The government position is that Cyprus can get back to growth by meeting the conditions of the Memorandum for the loan funds from EU, European Central Bank and IMF, and restructuring the banking system, increasing bank liquidity and lowering loan interest rates, as well as improving efficiency by restructuring the public sector and reducing costs through austerity measures. In the medium term growth is to be achieved by the development of natural gas deposits, and introducing one large casino resort. It is stated that there are no public funds available for a Keynesian type spur to the economy through state expenditure; instead, the state has its hands full trying to meet the public sector deficit targets of the Memorandum, and is cutting expenditures.
The official projections are that GDP will fall massively this year by -8.7 per cent and more modestly in 2014 by -3.9 per cent, and recover slightly by an estimated -1.1 per cent in 2015 and- 1.9 per cent in 2016. As a result unemployment will increase from 11.9 per cent of the labour force in 2012, to 17 per cent this year, and 19.5 per cent in 2014. Even if growth is achieved at the very low levels envisaged in 2015/16, that growth is within the margin of error, and will have little impact on unemployment rates. Consequently the government and the troika are convinced that unemployment will remain high over the next four years.

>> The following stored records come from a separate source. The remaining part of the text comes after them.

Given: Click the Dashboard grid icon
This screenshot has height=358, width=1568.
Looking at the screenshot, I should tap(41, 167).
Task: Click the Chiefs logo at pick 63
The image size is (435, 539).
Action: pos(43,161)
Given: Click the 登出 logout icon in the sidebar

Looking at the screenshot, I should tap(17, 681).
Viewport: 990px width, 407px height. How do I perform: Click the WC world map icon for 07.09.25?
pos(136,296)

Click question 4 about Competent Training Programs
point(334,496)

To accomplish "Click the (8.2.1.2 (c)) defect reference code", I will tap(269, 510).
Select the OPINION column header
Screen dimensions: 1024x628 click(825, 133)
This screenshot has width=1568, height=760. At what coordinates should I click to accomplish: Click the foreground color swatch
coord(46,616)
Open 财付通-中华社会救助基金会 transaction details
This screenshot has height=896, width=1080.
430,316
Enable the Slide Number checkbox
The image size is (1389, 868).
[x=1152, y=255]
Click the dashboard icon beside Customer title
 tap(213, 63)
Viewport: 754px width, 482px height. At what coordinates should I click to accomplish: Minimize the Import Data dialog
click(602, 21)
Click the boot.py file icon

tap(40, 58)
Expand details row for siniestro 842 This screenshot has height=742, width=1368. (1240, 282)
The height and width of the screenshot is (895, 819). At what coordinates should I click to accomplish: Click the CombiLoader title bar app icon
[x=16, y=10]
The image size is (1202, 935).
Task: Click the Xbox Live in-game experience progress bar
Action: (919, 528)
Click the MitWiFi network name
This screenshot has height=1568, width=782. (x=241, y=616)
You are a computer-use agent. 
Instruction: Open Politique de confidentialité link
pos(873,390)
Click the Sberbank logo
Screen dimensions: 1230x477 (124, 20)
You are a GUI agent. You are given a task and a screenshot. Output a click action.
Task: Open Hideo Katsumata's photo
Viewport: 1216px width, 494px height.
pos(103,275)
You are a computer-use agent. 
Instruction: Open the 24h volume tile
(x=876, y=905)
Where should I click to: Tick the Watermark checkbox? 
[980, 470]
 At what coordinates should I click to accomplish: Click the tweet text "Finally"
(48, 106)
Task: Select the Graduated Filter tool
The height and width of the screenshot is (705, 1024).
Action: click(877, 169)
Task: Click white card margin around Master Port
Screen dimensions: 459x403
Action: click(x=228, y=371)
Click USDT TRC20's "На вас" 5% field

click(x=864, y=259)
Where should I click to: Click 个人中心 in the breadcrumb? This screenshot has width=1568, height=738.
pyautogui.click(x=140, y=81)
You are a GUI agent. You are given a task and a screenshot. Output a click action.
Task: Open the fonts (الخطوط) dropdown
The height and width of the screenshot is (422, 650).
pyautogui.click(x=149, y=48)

Irrespective of these dire predictions, it is possible that the economy is holding up better than expected with GDP estimated at -5.4 per cent up to June, and registered unemployment at 15.9 per cent. But other indicators are more in line with the troika predictions with retail sales, for example, more than -10 per cent down and building permits at over 20 per cent. We shall have to see, but it is possible that GDP may be down eventually by around -7 per cent in 2013 and that next year, as the redundancies at banks and other places proceed, at around -5 or 6 per cent.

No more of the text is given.